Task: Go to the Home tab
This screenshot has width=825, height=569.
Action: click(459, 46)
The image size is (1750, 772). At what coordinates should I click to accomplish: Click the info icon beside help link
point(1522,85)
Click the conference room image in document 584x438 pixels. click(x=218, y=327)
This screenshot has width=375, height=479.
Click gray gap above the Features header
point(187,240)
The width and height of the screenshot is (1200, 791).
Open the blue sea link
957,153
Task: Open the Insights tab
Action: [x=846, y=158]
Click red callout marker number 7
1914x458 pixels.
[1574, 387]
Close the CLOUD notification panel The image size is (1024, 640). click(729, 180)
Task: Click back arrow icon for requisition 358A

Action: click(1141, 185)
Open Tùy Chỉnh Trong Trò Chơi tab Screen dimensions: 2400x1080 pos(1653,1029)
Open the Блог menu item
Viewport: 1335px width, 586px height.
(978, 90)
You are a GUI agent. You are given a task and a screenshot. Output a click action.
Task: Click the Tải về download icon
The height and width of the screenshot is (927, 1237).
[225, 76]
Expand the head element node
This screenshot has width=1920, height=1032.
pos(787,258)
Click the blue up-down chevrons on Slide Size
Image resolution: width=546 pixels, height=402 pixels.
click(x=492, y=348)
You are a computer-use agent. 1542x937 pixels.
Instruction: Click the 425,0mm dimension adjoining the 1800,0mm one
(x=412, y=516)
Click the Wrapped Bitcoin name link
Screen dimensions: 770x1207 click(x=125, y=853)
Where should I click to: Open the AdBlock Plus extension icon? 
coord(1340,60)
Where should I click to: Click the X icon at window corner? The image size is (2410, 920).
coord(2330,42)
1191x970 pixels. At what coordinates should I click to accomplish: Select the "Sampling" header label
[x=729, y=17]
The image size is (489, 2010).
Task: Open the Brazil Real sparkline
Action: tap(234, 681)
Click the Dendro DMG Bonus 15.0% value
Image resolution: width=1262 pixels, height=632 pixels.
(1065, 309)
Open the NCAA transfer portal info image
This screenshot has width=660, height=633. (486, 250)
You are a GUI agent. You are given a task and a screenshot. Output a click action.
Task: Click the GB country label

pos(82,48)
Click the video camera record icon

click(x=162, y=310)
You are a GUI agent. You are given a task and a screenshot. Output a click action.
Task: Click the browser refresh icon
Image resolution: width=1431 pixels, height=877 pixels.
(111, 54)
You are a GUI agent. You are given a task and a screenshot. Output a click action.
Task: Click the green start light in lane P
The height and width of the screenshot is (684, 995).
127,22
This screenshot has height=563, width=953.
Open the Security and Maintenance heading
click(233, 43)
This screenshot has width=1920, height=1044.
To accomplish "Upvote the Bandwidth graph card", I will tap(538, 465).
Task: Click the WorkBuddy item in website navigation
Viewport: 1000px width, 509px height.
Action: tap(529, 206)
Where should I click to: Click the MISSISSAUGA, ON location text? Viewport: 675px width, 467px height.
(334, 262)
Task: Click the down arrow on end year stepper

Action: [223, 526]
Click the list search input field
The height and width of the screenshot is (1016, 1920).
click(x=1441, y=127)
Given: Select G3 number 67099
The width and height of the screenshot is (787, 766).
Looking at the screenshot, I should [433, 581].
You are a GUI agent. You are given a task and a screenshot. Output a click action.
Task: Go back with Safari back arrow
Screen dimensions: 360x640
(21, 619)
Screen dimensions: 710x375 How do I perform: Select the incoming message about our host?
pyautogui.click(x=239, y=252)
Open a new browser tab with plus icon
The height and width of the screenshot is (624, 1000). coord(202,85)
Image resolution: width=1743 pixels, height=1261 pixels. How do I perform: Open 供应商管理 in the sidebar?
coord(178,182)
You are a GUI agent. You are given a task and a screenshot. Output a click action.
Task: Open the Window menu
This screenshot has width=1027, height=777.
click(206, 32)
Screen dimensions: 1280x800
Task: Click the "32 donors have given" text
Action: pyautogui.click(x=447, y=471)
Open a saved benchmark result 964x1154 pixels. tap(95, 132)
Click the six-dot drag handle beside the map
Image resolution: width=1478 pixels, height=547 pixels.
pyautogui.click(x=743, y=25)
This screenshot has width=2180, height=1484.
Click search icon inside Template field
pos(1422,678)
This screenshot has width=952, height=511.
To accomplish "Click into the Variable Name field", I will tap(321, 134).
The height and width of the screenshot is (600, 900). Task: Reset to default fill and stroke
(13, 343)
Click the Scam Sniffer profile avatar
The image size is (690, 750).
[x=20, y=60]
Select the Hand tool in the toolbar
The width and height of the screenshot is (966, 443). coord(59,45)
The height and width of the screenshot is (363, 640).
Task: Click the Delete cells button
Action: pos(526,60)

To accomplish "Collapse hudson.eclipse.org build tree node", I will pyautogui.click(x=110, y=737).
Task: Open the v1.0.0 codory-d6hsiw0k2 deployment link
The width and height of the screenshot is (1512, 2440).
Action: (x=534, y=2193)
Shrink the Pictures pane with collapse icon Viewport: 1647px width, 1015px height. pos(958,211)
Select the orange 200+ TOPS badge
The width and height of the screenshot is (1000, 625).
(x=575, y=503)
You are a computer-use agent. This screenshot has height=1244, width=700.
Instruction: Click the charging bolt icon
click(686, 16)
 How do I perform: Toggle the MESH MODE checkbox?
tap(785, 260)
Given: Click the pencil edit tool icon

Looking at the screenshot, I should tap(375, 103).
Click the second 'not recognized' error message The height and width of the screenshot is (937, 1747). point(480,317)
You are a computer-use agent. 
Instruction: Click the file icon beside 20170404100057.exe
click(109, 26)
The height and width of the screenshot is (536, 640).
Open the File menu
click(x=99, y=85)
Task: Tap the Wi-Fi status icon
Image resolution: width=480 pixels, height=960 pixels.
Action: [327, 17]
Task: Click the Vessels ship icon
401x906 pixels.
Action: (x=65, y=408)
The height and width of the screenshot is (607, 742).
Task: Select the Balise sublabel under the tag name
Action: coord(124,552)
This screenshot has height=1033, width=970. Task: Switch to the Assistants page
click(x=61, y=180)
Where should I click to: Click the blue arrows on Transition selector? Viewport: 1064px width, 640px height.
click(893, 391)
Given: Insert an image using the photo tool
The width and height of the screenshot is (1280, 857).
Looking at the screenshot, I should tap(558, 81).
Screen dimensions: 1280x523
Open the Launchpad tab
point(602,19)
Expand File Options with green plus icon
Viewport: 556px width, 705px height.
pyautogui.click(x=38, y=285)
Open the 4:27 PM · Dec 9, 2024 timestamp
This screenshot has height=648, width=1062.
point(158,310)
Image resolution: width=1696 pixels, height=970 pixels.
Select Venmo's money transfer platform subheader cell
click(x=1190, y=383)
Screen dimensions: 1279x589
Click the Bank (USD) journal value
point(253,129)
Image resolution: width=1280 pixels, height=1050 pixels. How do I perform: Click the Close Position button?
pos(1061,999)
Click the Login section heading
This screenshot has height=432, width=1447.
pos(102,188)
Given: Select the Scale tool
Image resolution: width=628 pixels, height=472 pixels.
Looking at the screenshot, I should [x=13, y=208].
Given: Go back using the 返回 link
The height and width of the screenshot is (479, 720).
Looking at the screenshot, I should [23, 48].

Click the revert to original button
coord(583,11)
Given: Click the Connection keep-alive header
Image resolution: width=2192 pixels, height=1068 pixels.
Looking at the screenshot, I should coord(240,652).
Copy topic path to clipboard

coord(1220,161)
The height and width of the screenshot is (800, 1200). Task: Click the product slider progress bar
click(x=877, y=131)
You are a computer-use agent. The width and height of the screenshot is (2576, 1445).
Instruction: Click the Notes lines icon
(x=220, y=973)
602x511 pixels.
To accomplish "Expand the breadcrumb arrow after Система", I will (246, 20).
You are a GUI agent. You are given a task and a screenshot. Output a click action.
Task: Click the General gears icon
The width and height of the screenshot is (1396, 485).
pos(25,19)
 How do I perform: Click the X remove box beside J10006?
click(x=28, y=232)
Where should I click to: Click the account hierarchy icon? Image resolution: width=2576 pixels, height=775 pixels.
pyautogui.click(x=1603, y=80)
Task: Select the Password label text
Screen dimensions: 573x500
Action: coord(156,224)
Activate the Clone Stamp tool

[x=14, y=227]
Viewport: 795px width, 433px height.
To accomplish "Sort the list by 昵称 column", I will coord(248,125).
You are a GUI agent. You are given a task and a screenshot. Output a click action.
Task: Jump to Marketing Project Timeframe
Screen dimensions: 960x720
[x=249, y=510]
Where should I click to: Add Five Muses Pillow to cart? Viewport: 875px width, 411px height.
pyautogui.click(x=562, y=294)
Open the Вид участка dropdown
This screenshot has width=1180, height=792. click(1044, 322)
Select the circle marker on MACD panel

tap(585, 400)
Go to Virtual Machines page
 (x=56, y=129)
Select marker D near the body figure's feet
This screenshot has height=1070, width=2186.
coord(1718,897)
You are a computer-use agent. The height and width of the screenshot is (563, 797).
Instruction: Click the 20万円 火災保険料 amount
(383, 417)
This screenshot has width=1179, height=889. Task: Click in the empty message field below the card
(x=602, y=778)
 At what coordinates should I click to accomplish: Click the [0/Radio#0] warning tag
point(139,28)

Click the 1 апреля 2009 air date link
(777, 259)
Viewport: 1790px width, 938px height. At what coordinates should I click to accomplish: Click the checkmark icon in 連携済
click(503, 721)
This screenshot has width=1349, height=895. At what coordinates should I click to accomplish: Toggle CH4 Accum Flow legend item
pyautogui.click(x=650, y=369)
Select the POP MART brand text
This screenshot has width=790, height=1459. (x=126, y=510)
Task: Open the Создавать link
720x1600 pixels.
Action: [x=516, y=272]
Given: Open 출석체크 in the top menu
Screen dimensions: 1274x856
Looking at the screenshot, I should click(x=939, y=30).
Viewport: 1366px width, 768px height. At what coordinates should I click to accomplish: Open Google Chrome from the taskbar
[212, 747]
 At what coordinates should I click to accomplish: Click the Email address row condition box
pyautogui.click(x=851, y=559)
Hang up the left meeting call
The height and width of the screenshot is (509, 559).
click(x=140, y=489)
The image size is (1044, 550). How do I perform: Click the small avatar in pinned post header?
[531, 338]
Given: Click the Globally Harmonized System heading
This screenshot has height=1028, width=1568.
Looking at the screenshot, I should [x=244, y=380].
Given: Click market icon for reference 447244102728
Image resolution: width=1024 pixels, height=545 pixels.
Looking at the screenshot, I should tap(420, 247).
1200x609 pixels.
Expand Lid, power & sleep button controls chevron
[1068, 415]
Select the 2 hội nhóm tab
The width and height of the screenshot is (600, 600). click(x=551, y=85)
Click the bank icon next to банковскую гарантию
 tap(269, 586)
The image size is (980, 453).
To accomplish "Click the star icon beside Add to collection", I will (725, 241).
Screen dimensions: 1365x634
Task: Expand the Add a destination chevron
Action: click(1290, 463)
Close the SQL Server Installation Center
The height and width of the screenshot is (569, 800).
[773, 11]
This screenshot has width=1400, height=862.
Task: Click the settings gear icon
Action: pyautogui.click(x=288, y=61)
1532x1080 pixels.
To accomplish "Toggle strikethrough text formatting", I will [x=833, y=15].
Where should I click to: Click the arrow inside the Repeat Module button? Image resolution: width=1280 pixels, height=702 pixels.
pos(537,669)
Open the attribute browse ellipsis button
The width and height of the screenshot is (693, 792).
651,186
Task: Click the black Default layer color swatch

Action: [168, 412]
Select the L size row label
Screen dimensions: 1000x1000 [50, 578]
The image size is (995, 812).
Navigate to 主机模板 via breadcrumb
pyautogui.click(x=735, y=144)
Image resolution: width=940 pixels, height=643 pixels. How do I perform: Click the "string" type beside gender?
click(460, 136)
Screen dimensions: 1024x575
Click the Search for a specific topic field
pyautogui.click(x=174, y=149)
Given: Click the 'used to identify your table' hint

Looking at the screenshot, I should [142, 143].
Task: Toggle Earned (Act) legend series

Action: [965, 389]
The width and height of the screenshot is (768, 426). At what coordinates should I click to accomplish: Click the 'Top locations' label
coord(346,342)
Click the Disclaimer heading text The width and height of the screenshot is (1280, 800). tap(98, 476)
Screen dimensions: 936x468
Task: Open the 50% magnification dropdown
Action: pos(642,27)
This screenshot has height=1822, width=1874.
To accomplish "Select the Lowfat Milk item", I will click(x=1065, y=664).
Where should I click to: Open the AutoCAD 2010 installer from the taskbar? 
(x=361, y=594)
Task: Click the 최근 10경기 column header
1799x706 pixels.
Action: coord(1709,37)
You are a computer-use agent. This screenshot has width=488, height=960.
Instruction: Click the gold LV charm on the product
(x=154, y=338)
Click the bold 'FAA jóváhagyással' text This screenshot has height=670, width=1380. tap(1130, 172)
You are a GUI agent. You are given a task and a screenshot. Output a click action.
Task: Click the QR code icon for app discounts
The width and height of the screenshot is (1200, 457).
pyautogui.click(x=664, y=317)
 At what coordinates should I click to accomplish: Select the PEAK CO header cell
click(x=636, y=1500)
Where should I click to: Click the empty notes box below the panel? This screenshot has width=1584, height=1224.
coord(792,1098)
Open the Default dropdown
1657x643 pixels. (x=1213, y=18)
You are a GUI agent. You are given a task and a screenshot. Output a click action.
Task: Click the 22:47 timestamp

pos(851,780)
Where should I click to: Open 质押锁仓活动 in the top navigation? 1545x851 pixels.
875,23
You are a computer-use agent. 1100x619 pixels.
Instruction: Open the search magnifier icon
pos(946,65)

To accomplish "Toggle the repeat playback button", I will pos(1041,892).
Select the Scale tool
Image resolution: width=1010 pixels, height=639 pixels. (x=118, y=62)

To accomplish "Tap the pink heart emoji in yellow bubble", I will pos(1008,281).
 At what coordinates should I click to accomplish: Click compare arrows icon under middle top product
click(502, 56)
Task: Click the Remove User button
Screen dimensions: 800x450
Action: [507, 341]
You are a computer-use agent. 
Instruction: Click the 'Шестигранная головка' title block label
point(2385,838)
_ _ _ _ _
**EXERCISE AIM**:
All lines of the listing that contain the word "using" should be copied out.

**ANSWER FOR THE TASK**:
Given: Insert an image using the photo tool
Given: Go back using the 返回 link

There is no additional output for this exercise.